Please convert every line of the entries below into a JSON list of strings, one string per line, with blank lines skipped and the pictures left out.

--

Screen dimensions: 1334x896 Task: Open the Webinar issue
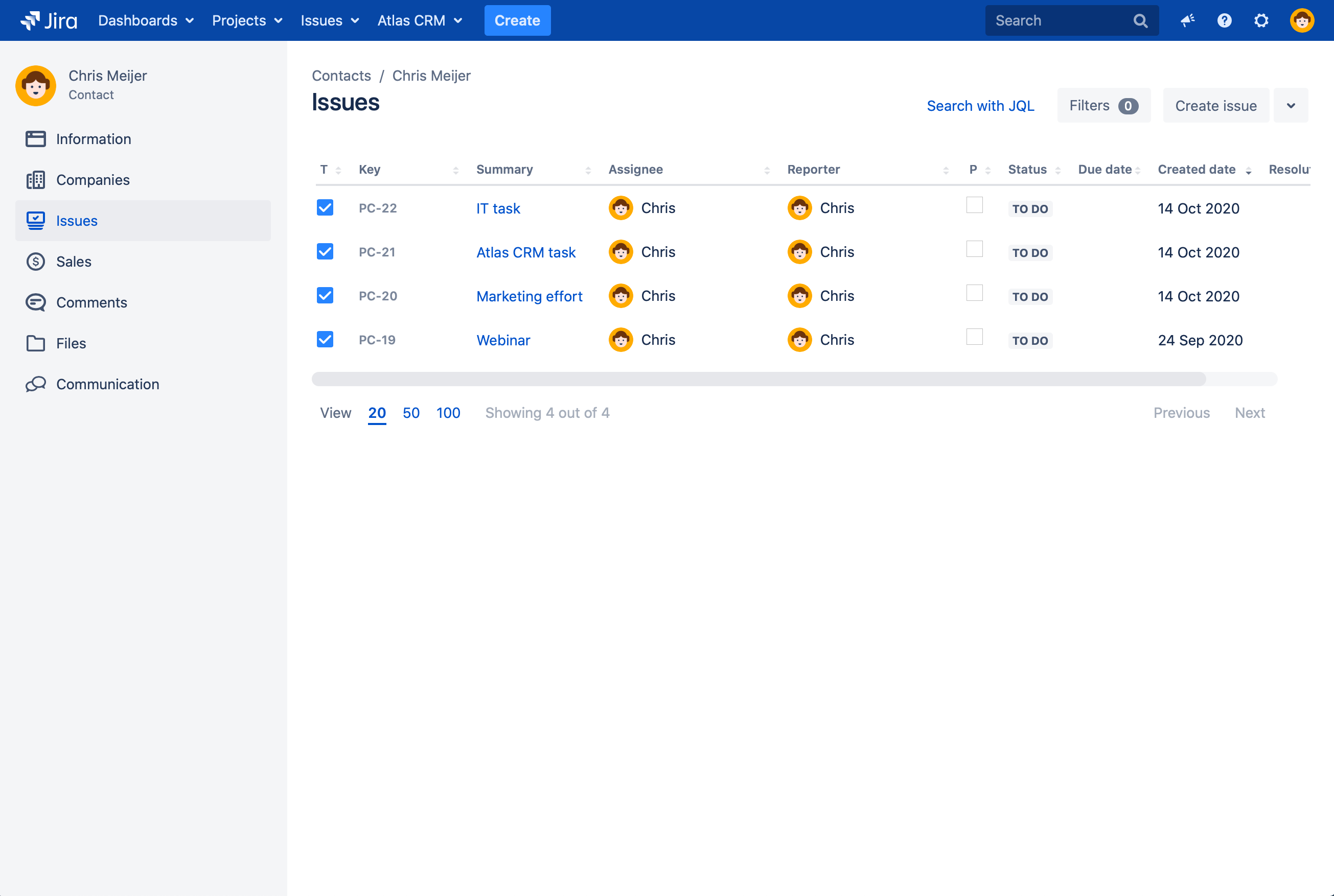pyautogui.click(x=503, y=339)
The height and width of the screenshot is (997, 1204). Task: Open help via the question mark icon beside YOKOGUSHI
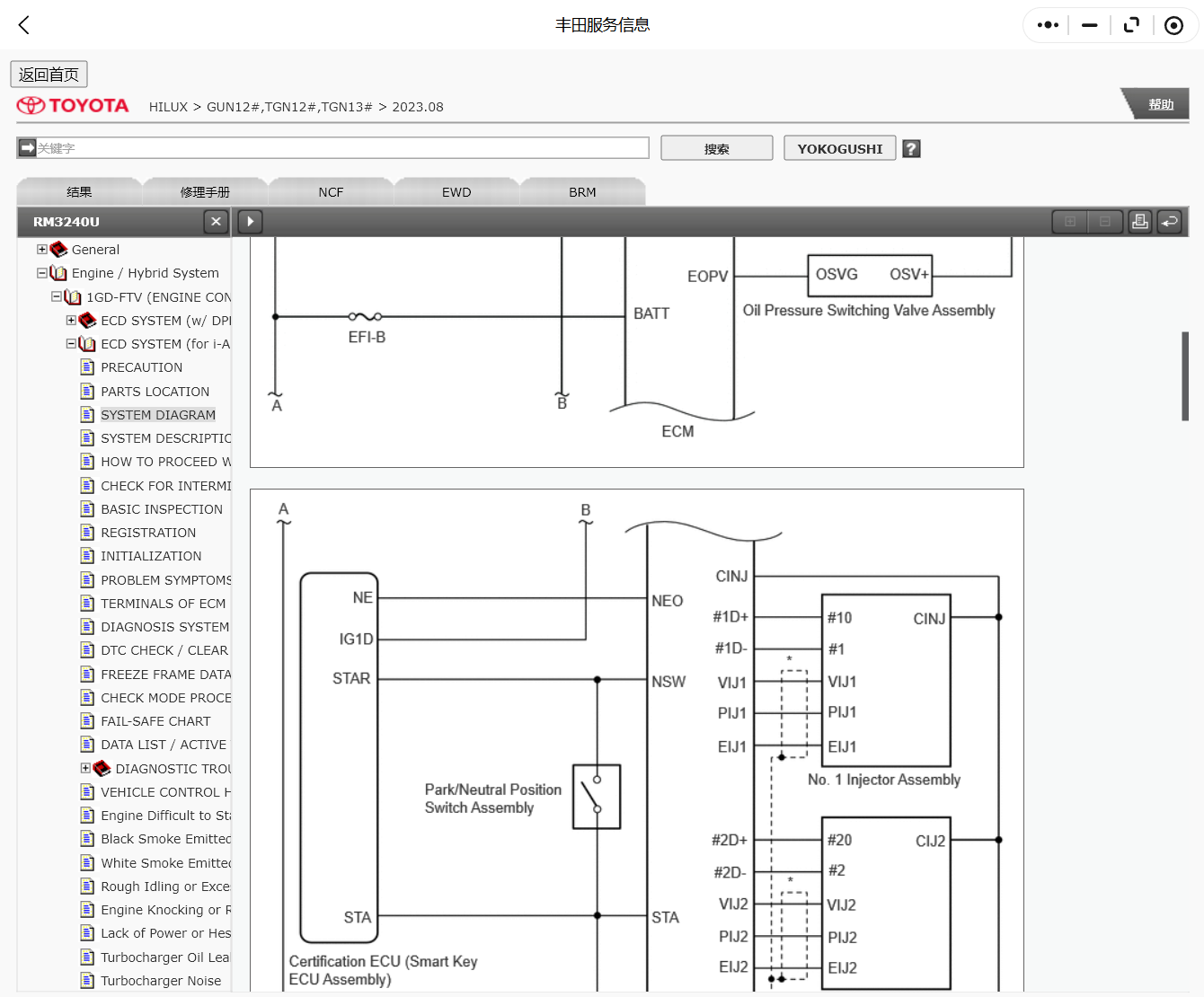pos(911,147)
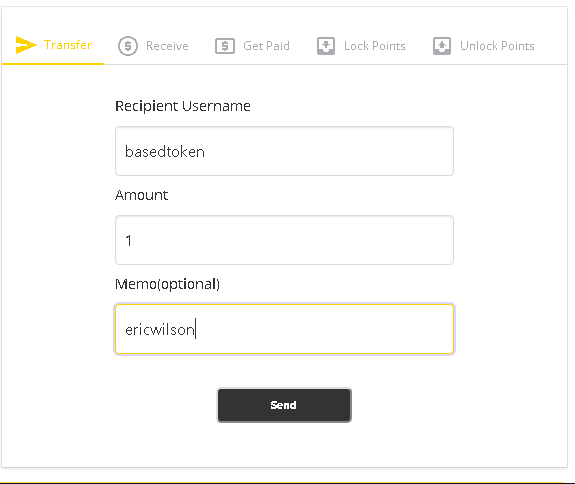
Task: Place cursor after ericwilson memo text
Action: coord(196,329)
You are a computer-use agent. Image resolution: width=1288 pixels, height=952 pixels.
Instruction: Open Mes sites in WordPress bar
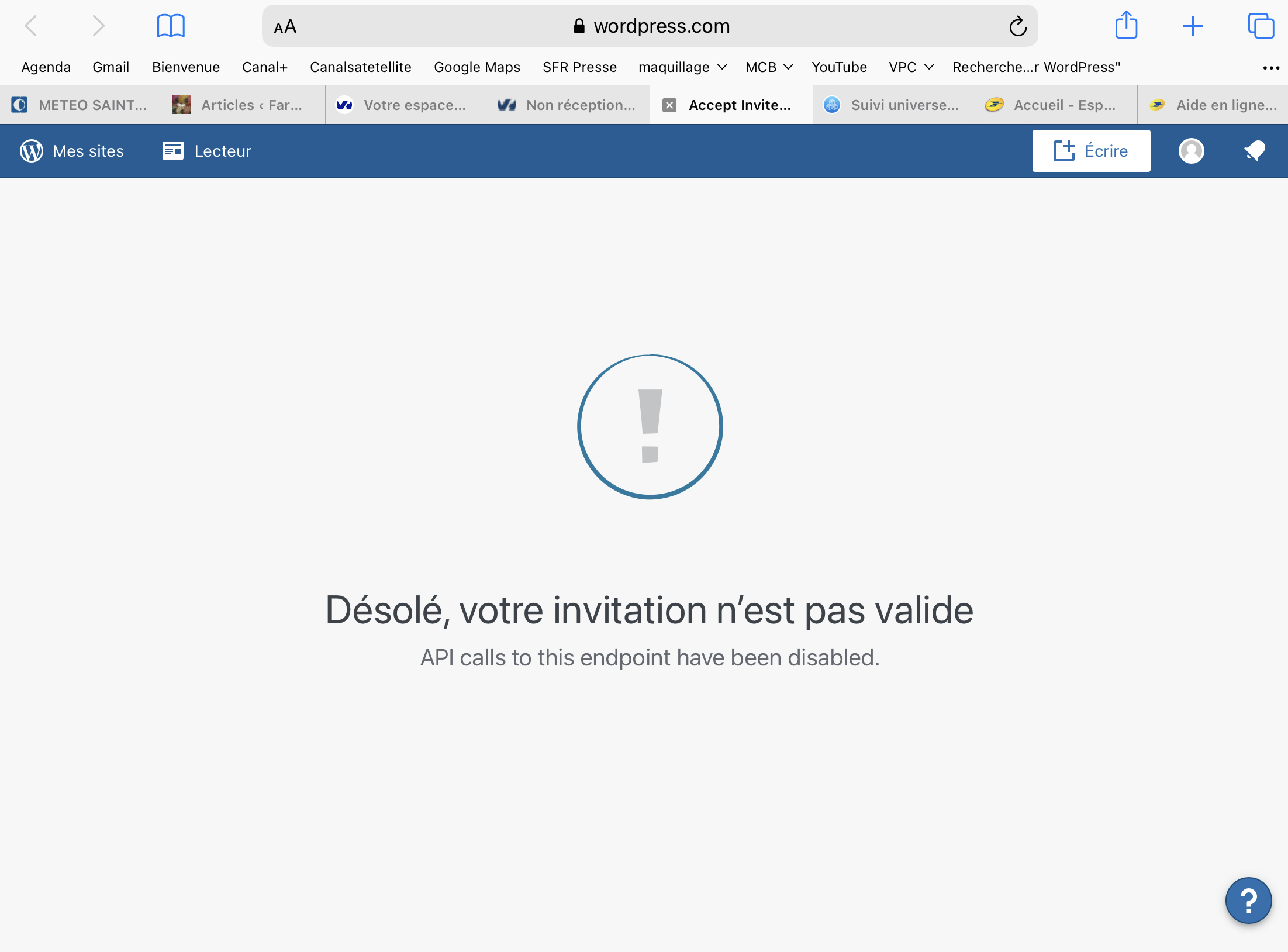point(72,151)
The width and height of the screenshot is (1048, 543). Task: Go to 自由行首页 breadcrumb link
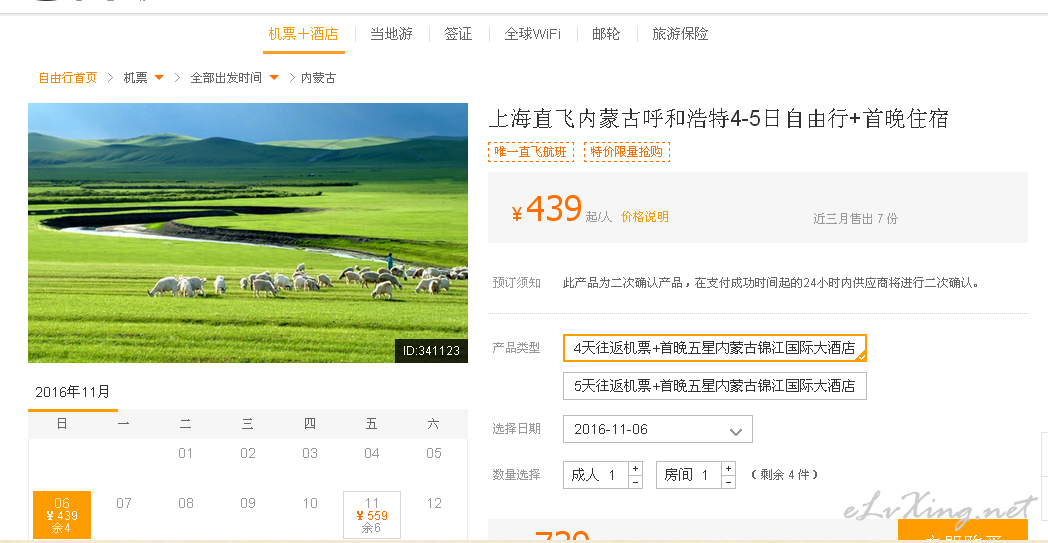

--

The result |
[
  "Screen dimensions: 1334x896 Task: Open the Webinar issue",
  "pyautogui.click(x=503, y=339)",
  "The height and width of the screenshot is (997, 1204). Task: Open help via the question mark icon beside YOKOGUSHI",
  "pos(911,147)",
  "Task: Place cursor after ericwilson memo text",
  "Action: coord(196,329)",
  "You are a computer-use agent. Image resolution: width=1288 pixels, height=952 pixels.",
  "Instruction: Open Mes sites in WordPress bar",
  "point(72,151)",
  "The width and height of the screenshot is (1048, 543). Task: Go to 自由行首页 breadcrumb link"
]